Any images in the material are to be dropped while every line is retyped exactly.

== THE DATA

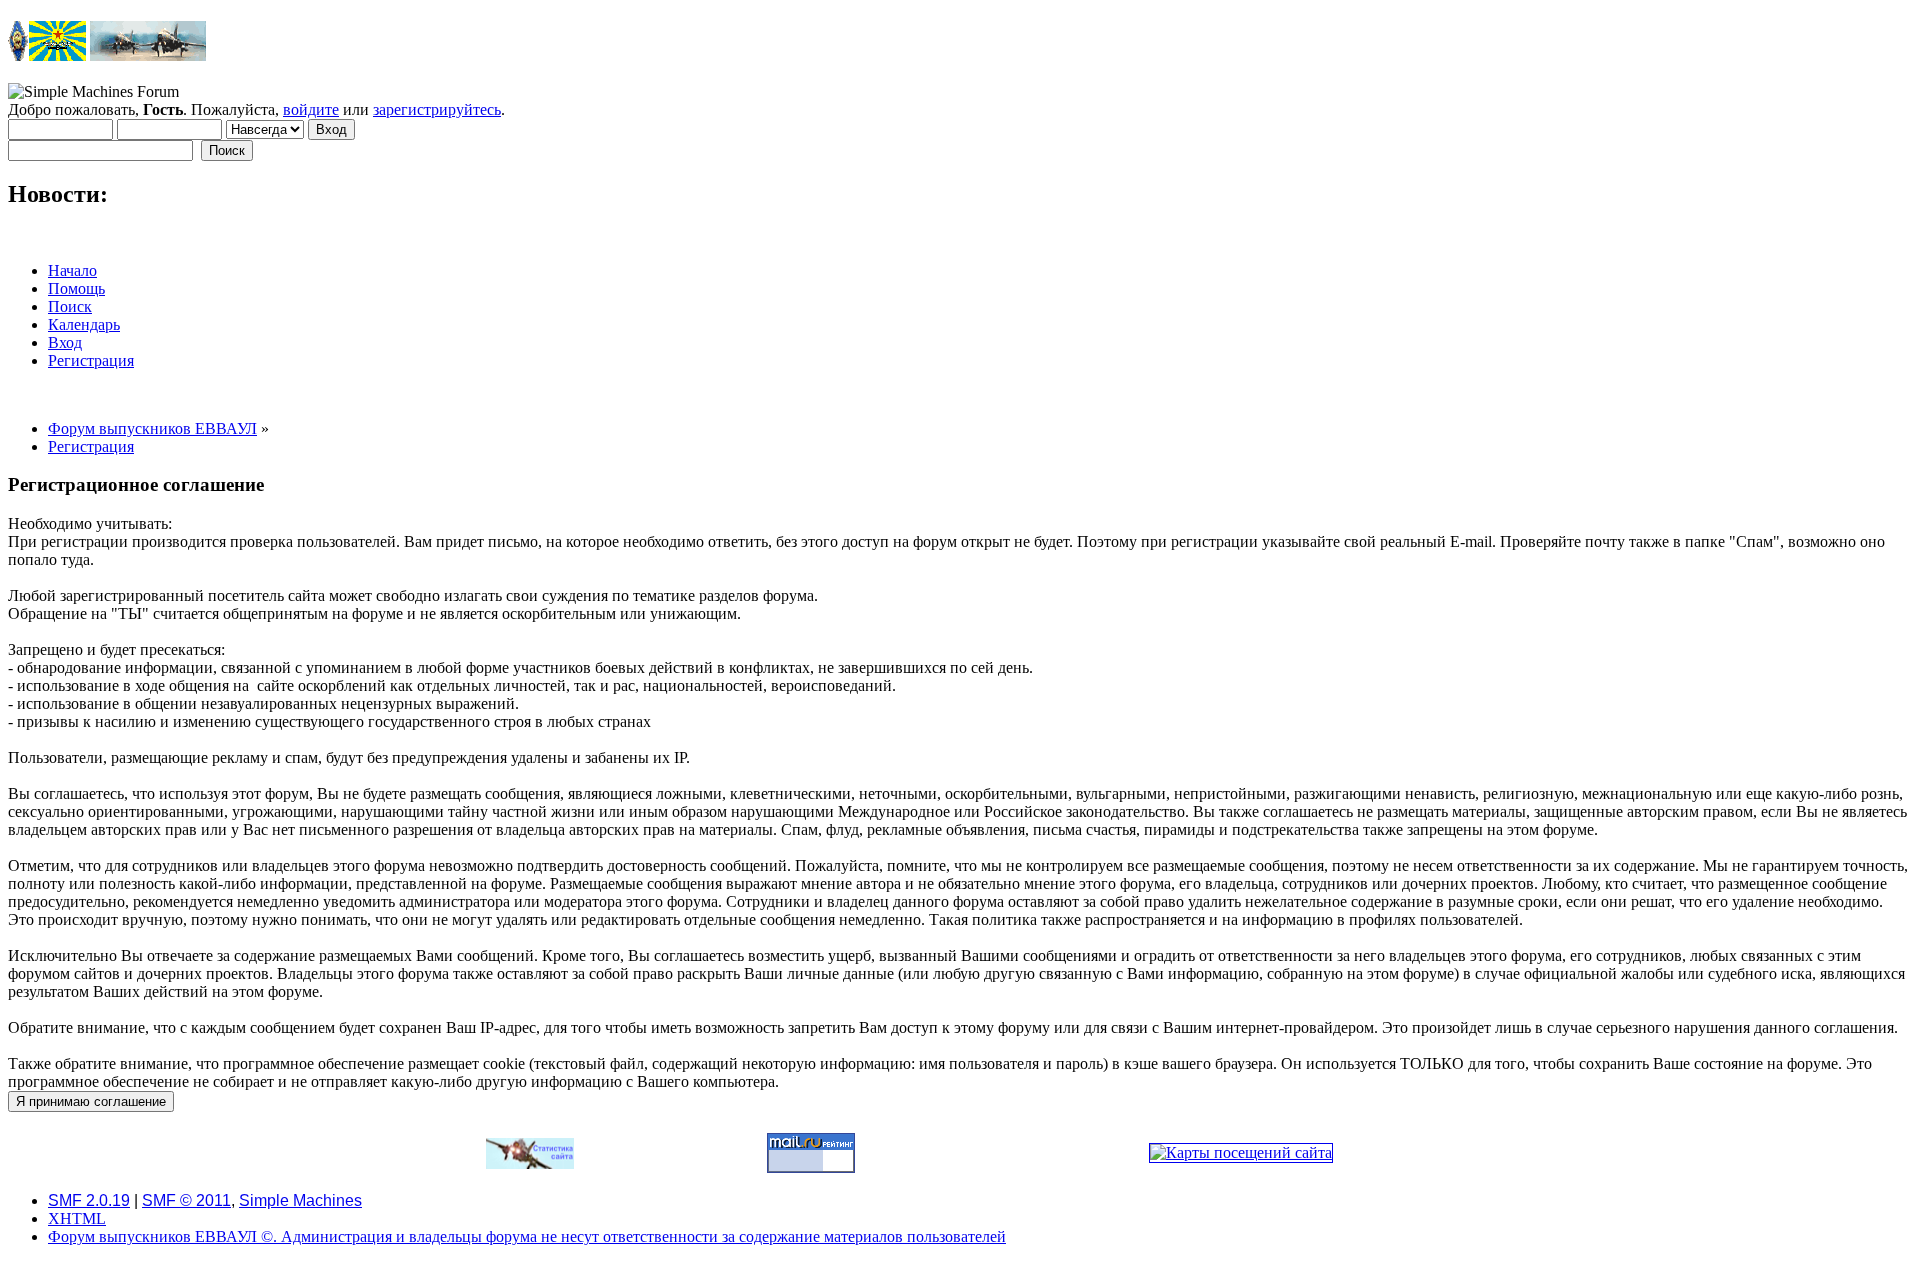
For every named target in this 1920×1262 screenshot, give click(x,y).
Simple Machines (300, 1200)
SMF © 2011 (186, 1200)
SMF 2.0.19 (89, 1200)
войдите (311, 109)
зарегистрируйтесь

====

● WRITTEN RESPONSE
For every named target in this 1920×1262 screenshot, give click(x,y).
Simple Machines (300, 1200)
SMF © 2011 (186, 1200)
SMF 2.0.19 (89, 1200)
войдите (311, 109)
зарегистрируйтесь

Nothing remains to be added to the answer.